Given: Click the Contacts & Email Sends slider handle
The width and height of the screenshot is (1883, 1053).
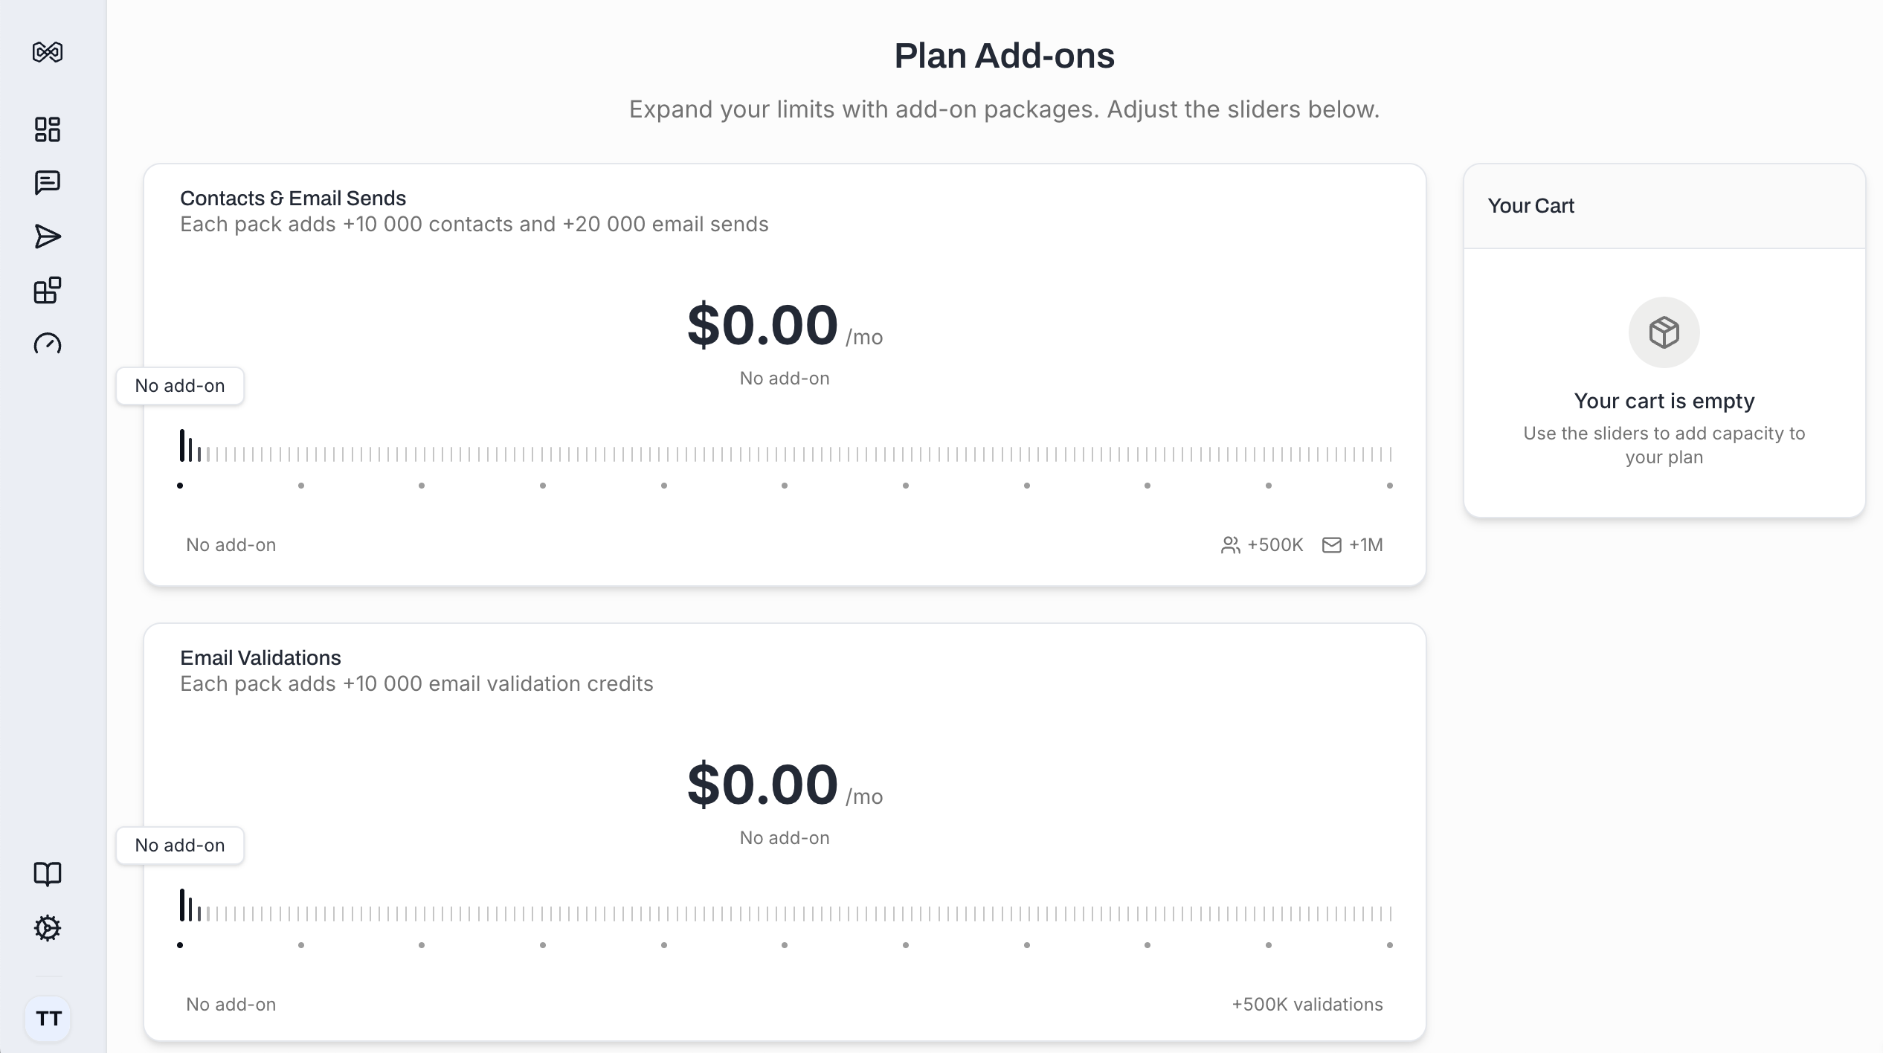Looking at the screenshot, I should [x=181, y=445].
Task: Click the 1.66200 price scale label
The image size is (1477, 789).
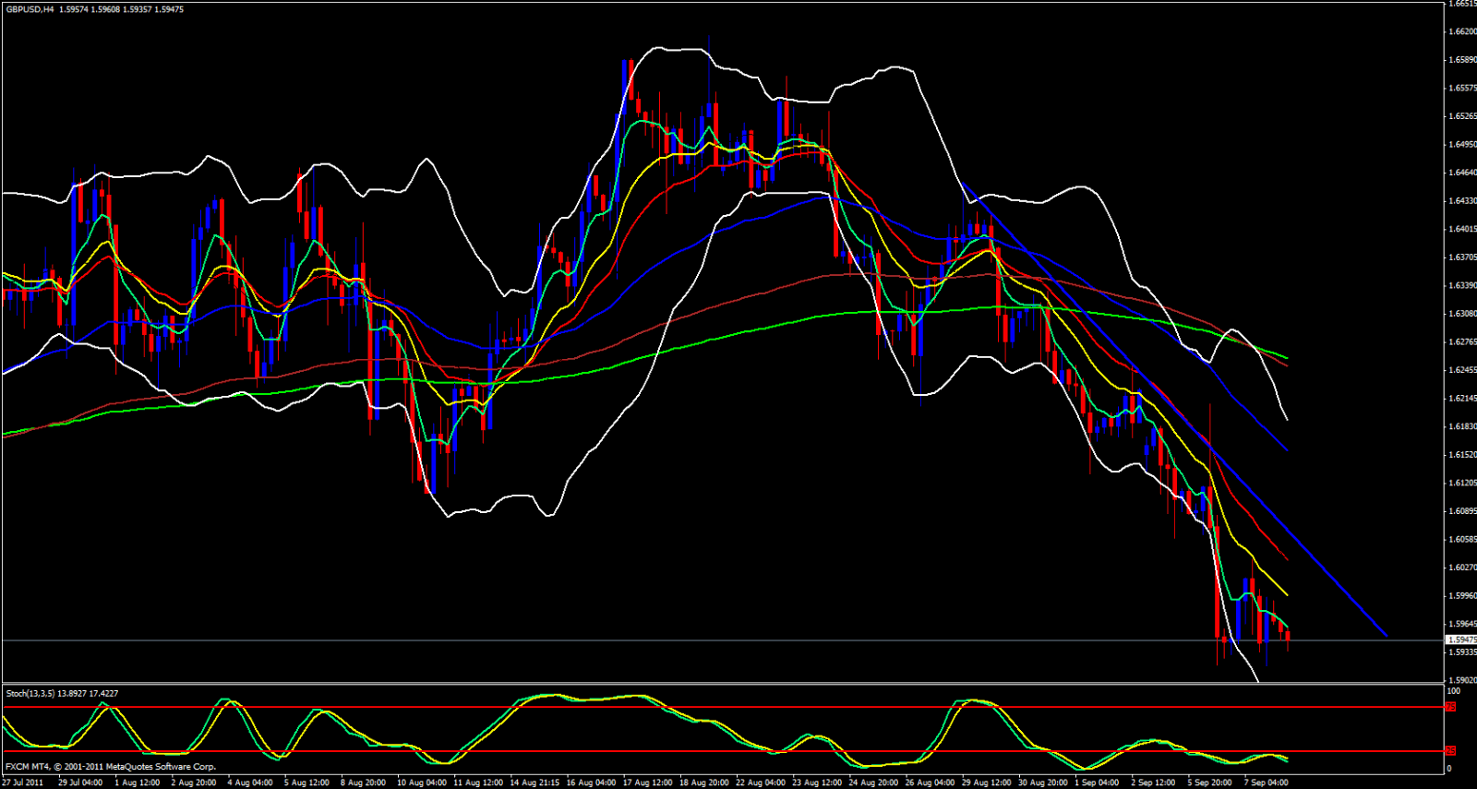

- - -

- _WHAT THE EXERCISE ASKS_: Could you print the material above word for word and skip the images?

- _RESPONSE BOX_:
Given: Click the Contacts & Email Sends slider handle
The width and height of the screenshot is (1883, 1053).
Looking at the screenshot, I should [x=181, y=445].
Task: Click the 1.66200 price scale label
The image size is (1477, 789).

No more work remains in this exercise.